Bij huizen met een 1-faseaansluiting loopt er vanaf het stroomnet een kabel met drie draden naar de meterkast: een nuldraad, aarding en een fasedraad met daarop 230 volt wisselspanning.
Huizen met een 3-faseaansluiting bestaan uit een aansluiting van vijf draden: een nuldraad, aarding en drie fasedraden. Omdat een 3-fasenaansluiting maximaal 400 volt kan leveren, gebruikt men ook weleens de term ‘krachtstroom’ of ‘drijfkracht’.
Welke aansluiting je hebt, kun je meestal zien op de elektriciteitsmeter in je meterkast. Staat daar 220 V of 230 V, dan is het een 1-faseaansluiting. Staat er 3 x 220/230 V of 380/400 V, dan is het een 3-fasenaansluiting. Je vindt het ook terug op de jaarrekening van je energieleverancier.

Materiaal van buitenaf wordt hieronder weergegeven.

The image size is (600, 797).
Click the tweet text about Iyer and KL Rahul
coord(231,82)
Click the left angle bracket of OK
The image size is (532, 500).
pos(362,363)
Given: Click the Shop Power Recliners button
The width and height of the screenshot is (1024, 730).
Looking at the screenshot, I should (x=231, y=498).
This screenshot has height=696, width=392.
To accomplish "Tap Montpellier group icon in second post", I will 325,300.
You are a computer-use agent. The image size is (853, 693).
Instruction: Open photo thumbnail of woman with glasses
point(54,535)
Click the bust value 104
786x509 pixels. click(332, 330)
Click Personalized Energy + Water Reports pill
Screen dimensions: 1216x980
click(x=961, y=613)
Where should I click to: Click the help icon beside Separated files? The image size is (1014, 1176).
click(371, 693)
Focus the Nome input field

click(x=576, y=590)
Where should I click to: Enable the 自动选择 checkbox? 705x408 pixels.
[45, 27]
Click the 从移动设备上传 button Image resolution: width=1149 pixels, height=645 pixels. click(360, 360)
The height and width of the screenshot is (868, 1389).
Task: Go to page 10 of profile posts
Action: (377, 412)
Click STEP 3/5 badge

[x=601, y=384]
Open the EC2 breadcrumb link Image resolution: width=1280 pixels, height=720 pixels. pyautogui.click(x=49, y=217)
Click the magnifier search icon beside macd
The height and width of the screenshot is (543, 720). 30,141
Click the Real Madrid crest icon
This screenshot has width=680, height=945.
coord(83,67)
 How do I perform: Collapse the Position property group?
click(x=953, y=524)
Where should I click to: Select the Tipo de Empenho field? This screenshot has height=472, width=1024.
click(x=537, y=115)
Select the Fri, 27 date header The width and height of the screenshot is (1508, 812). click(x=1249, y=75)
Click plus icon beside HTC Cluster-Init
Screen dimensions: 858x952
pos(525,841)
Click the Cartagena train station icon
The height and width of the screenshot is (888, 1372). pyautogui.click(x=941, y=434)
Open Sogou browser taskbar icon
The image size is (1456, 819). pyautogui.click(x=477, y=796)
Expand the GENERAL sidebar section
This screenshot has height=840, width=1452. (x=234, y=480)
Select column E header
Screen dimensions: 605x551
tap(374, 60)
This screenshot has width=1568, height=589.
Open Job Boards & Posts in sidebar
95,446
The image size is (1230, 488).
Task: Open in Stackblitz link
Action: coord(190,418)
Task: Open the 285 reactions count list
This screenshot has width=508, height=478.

Een 1-faseaansluiting wordt aangeduid als 1 x 25 A of 1 x 30 A, een 3-fasenaansluiting als bijvoorbeeld 3 x 30 A.
Impact op laadinfrastructuur
Om te bepalen wat voor laadpaal je thuis kunt plaatsen moet je weten hoe je huis op het stroomnet is aangesloten. Daarbij zijn twee dingen van belang: de stroomsterkte van de aansluiting (in ampère) en het aantal fasedraden van de aansluiting.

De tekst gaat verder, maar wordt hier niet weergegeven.